§ Required action
Work through the listing below and give again exactly the lines from the one with "Accept All (1189, 2012)" to the one with "Global Badges (106, 220)", both ends included. All other lines and all pictures stay out.

● ● ● ●

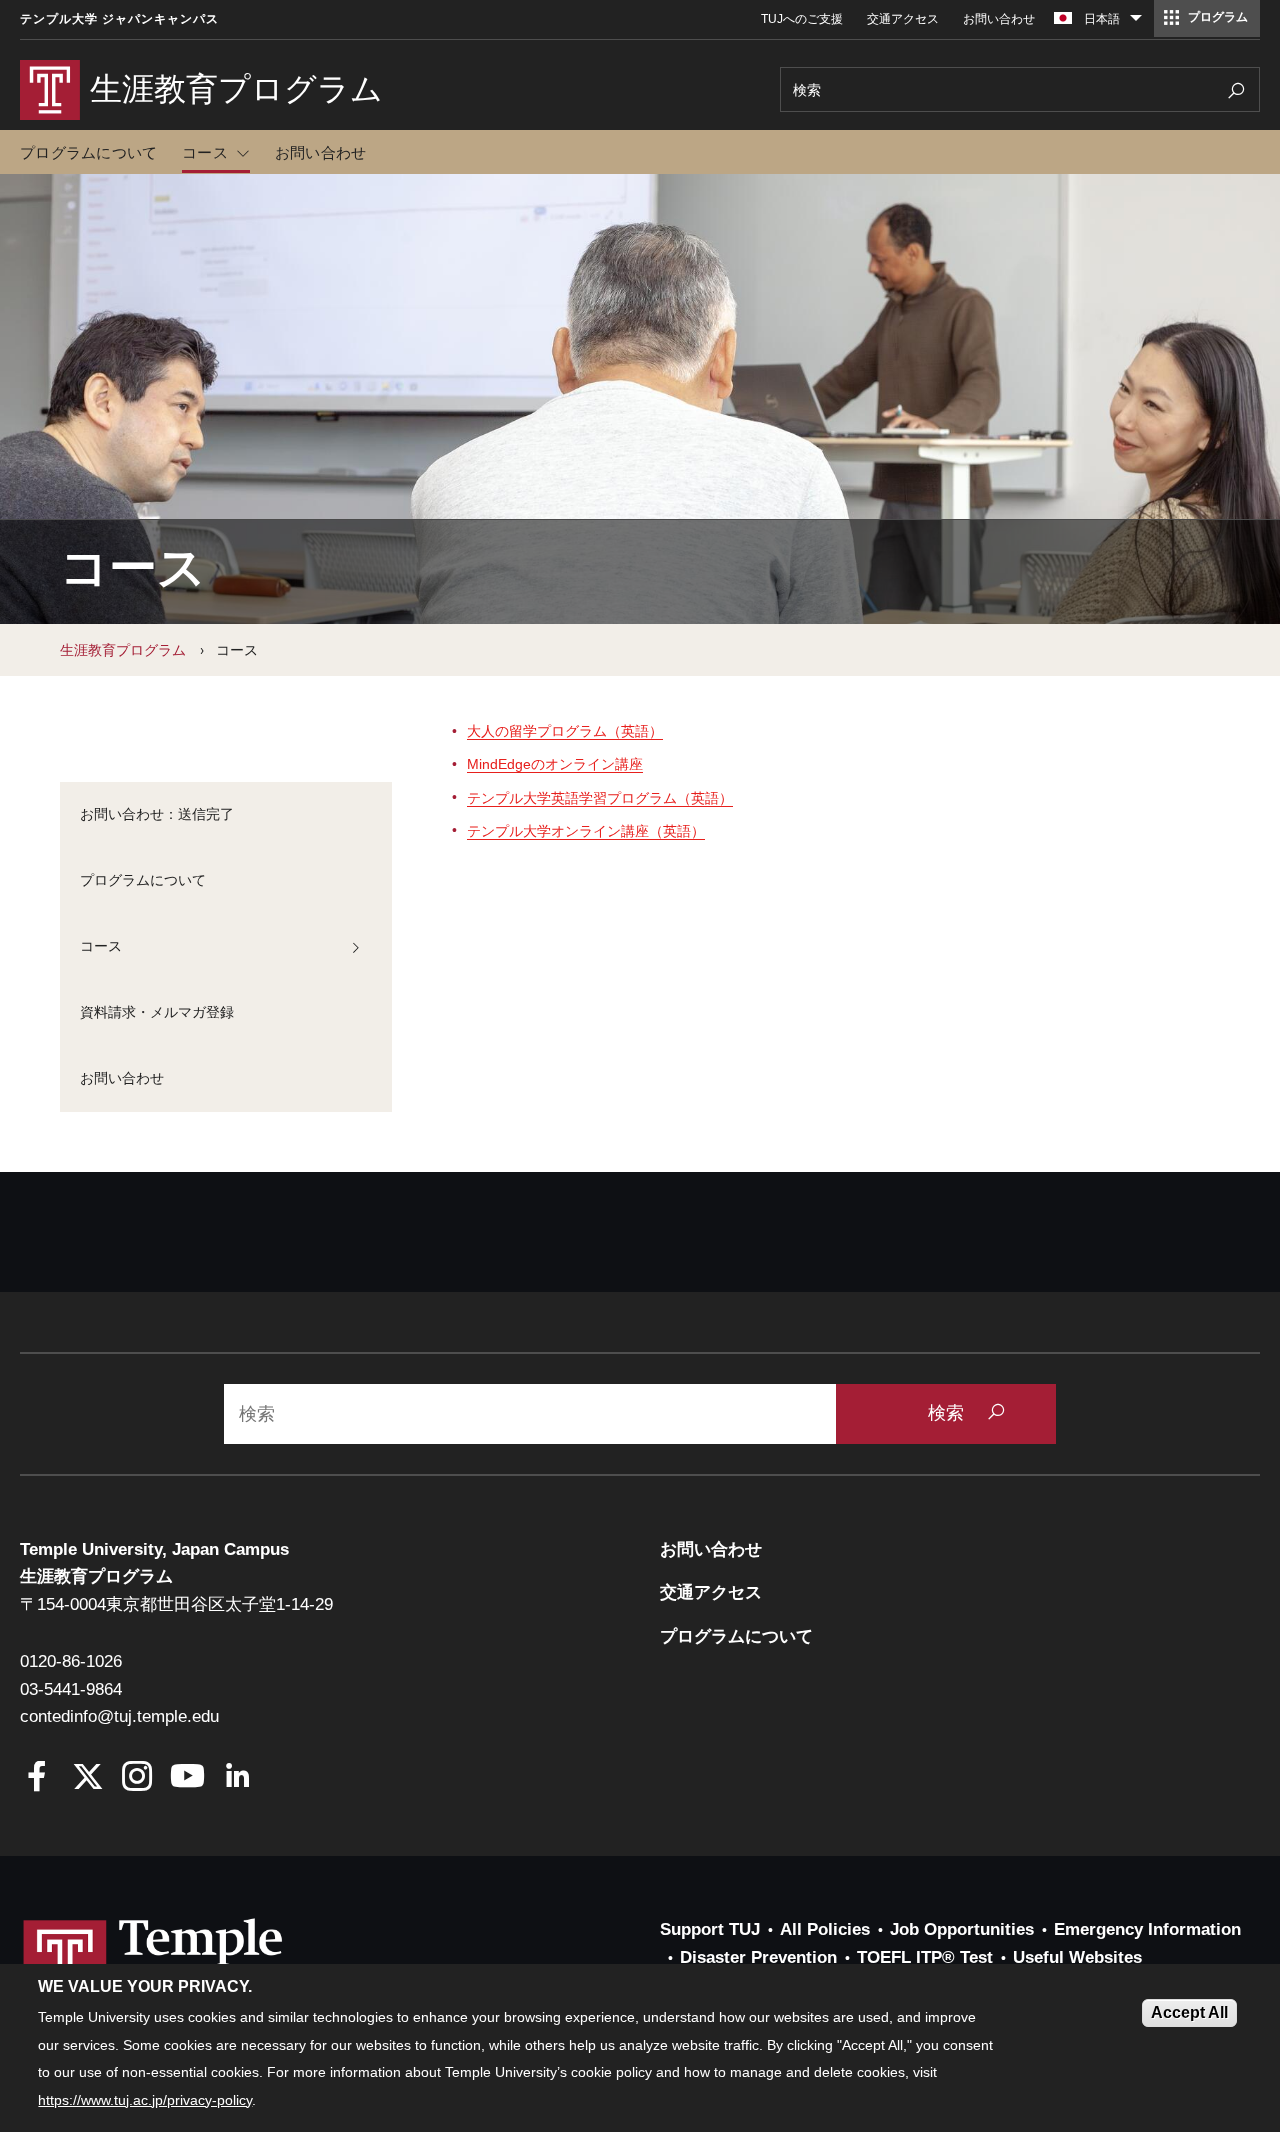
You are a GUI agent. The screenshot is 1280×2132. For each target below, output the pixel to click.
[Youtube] (187, 1778)
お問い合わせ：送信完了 (157, 814)
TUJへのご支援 (802, 19)
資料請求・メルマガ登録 (157, 1012)
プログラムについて (88, 152)
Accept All (1189, 2012)
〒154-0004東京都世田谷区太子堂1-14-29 (176, 1604)
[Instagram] (137, 1778)
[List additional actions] (1136, 23)
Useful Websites (1077, 1957)
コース (205, 152)
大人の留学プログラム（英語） (565, 731)
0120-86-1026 (71, 1661)
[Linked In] (237, 1778)
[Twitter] (87, 1778)
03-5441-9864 (71, 1689)
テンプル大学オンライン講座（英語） (586, 831)
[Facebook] (37, 1778)
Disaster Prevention (758, 1957)
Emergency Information (1147, 1929)
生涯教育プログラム (123, 650)
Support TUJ (710, 1929)
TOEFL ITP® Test (925, 1957)
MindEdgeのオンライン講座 (555, 764)
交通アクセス (903, 19)
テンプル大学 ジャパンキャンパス (119, 19)
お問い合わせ (999, 19)
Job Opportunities (962, 1929)
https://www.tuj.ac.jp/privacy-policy (145, 2100)
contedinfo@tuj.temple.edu (119, 1716)
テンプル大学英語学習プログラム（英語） (600, 798)
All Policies (825, 1929)
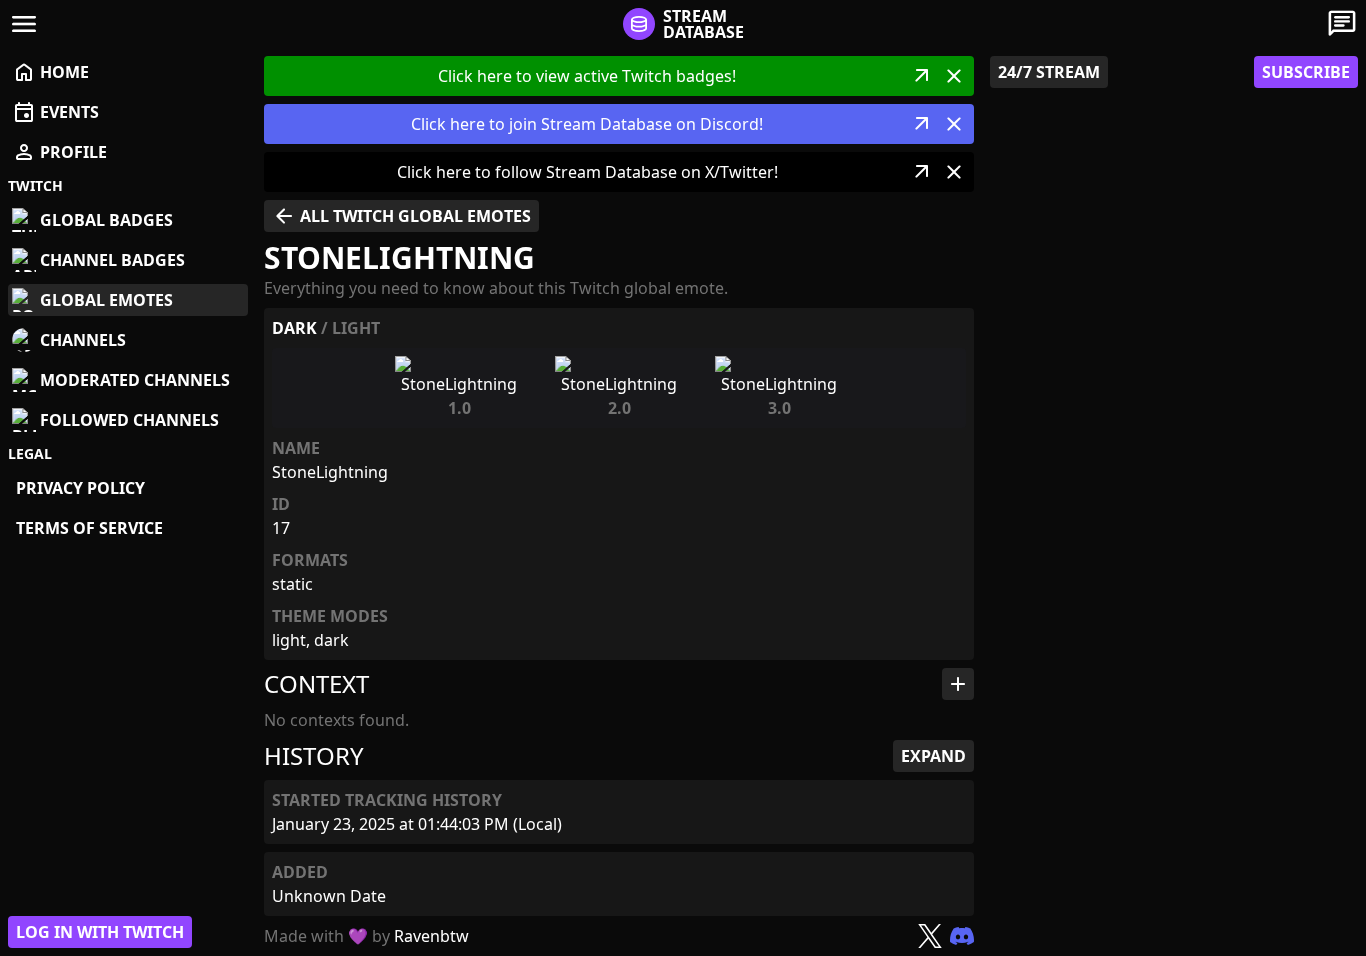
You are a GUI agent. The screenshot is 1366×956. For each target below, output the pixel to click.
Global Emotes (106, 300)
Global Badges (106, 220)
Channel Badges (112, 260)
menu (24, 24)
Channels (83, 340)
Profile (59, 152)
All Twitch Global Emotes (401, 216)
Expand (933, 756)
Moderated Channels (135, 380)
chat (1342, 24)
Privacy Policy (80, 488)
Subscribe (1306, 72)
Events (55, 112)
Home (50, 72)
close (954, 76)
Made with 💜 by (366, 936)
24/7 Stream (1049, 72)
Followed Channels (129, 420)
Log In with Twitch (100, 932)
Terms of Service (89, 528)
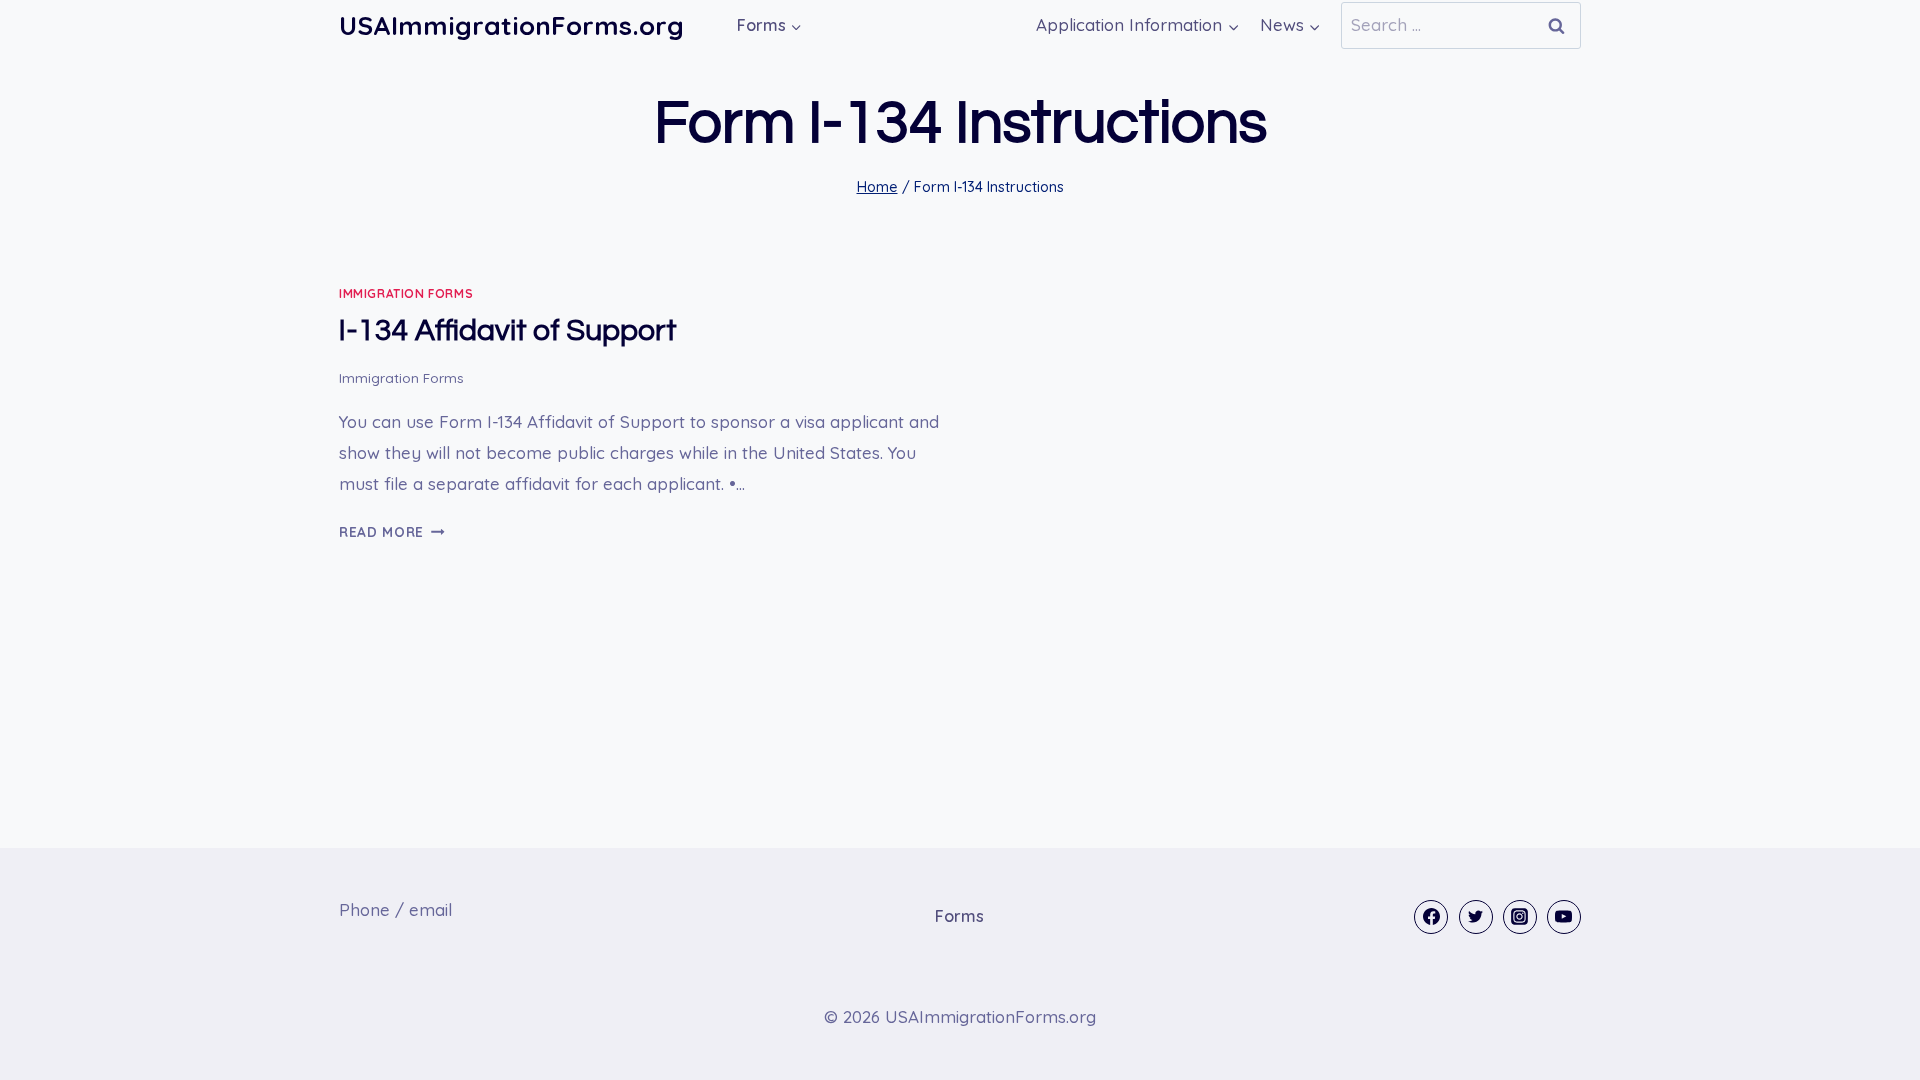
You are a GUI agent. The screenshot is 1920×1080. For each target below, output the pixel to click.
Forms (959, 916)
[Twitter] (1476, 917)
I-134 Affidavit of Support (508, 330)
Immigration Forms (406, 293)
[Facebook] (1431, 917)
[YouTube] (1564, 917)
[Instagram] (1520, 917)
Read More (392, 531)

● ● ● ●

§ Exercise response
Accept All (1189, 2012)
〒154-0004東京都世田谷区太子堂1-14-29 (176, 1604)
[Instagram] (137, 1778)
[List additional actions] (1136, 23)
Useful Websites (1077, 1957)
コース (205, 152)
大人の留学プログラム（英語） (565, 731)
0120-86-1026 (71, 1661)
[Linked In] (237, 1778)
[Twitter] (87, 1778)
03-5441-9864 (71, 1689)
テンプル大学オンライン講座（英語） (586, 831)
[Facebook] (37, 1778)
Disaster Prevention (758, 1957)
Emergency Information (1147, 1929)
生涯教育プログラム (123, 650)
Support TUJ (710, 1929)
TOEFL ITP® Test (925, 1957)
MindEdgeのオンライン講座 (555, 764)
交通アクセス (903, 19)
テンプル大学 ジャパンキャンパス (119, 19)
お問い合わせ (999, 19)
Job Opportunities (962, 1929)
https://www.tuj.ac.jp/privacy-policy (145, 2100)
contedinfo@tuj.temple.edu (119, 1716)
テンプル大学英語学習プログラム（英語） (600, 798)
All Policies (825, 1929)
You are a GUI agent. The screenshot is 1366×956. For each target below, output the pixel to click.
Global Emotes (106, 300)
Global Badges (106, 220)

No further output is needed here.